Kaum spielt das Wetter mit, wimmelt es auf den Schweizer Seen wieder von Stand-up-Paddles, auch bekannt als SUP. In den vergangenen Jahren hat sich SUP zur Trendsportart entwickelt. Aus gutem Grund: Das Paddeln ist einfach und vereint Sport, Entspannung und Naturerlebnis in einem. Damit aber der Ausflug zum See oder Fluss für alle entspannt bleibt, gilt es, Rücksicht zu nehmen – auch auf die Tiere im Wasser. Viele unterschätzen die Auswirkungen der Paddelaktivitäten auf die heimische Fauna.

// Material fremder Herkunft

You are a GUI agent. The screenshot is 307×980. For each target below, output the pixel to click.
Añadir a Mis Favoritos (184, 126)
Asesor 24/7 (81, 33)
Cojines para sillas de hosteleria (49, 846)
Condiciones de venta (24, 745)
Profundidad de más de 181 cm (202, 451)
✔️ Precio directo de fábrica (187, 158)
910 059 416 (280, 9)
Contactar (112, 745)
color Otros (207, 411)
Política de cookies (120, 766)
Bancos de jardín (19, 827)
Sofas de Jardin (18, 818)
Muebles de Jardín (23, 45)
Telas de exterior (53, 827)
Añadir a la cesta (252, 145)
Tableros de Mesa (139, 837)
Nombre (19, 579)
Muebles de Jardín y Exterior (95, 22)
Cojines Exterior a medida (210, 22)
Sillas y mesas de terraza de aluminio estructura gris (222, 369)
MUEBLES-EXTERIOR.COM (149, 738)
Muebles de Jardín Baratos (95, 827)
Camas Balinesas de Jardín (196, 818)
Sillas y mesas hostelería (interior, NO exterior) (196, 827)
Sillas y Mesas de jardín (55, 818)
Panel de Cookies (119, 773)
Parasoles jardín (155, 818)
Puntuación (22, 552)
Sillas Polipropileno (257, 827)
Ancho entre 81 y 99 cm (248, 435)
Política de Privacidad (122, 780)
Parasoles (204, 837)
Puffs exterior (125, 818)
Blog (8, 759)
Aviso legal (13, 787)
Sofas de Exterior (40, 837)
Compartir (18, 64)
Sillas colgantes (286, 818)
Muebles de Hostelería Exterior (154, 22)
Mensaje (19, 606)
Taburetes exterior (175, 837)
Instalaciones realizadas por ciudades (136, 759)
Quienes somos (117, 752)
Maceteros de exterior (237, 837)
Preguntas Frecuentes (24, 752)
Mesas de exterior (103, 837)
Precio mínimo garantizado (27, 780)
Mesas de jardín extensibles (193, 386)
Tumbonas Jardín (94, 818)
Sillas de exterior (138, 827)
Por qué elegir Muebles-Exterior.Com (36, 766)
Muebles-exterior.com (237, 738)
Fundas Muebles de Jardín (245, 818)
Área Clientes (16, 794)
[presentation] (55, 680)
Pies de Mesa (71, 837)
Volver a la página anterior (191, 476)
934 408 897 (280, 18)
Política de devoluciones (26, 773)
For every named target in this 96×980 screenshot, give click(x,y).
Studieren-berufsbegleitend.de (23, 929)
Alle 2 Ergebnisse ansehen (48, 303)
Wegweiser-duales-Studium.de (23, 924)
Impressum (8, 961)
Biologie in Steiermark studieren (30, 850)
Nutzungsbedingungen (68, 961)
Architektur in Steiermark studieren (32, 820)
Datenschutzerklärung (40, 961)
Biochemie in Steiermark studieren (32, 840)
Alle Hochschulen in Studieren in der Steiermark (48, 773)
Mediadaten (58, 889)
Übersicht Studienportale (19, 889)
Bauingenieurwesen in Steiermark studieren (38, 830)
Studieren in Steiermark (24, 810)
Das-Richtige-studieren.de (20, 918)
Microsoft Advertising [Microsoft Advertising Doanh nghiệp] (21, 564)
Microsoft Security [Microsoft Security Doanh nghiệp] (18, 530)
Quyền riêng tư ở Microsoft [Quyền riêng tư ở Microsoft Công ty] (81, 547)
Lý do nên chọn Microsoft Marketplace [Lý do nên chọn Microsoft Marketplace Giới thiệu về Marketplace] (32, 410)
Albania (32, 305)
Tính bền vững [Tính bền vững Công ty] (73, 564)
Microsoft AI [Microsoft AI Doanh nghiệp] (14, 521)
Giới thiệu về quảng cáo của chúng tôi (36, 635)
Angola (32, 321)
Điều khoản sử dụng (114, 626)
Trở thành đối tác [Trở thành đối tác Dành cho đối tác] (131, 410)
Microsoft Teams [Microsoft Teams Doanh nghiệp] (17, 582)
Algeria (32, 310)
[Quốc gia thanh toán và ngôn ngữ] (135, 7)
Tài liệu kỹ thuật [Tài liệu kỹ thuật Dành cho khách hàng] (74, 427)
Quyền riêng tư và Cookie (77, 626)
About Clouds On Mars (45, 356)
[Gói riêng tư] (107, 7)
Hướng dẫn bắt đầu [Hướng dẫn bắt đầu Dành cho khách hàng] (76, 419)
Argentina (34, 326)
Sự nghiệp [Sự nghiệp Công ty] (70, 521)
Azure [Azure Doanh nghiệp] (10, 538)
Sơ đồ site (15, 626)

So wirken SUPs auf Wasservögel trotz gemächlichen Vorankommens bedrohlich und können schon auf 100 Meter Entfernung einen Fluchtreflex auslösen. Das kostet die Tiere Energie, belastet sie und kann ihr Überleben und ihren Fortpflanzungserfolg beeinträchtigen. Damit Natur und Tiere nicht unnötig gestört werden, sind nur ein paar einfache Regeln zu beachten:

  • Paddeln Sie an Orten mit wenig Störungspotenzial, zum Beispiel auf offenen Wasserflächen ohne Vogelansammlungen oder in Siedlungsgebieten mit Uferverbauung. Und: Halten Sie Ihren Erforschungsdrang im Zaum. Auch wenn das Beobachten Spass macht – steuern Sie nicht direkt auf Wasservögel zu oder verfolgen sie gar.
  • Halten Sie ausserdem mindestens 100 Meter Abstand zu sensiblen Gebieten: Ausgedehnte Schilfgürtel und andere Ufervegetation, Kiesinseln und Aufschüttungen sind wertvolle Rückzugsgebiete, Brut und Rastplätze von Wasservögeln wie Haubentaucher oder Reiherenten. Meiden Sie diese ganz – das gilt auch für den Ein- und Ausstieg.

Saubere Bretter

Um die Ausbreitung von gebietsfremden, potenziell schädlichen Arten wie zum Beispiel die invasive Quaggamuschel zu verhindern, muss die gesamte Ausrüstung vor jedem Gewässerwechsel mit heissem Wasser gereinigt und vollständig getrocknet werden.

Respekt auf dem Brett lohnt sich, damit unser Freizeitvergnügen nicht zur Gefahr für Wasservögel und andere Wildtiere wird. Übrigens: Was für SUP gilt, gilt natürlich auch für Ausflüge mit Schlauchboot, Kajak oder Wingfoil.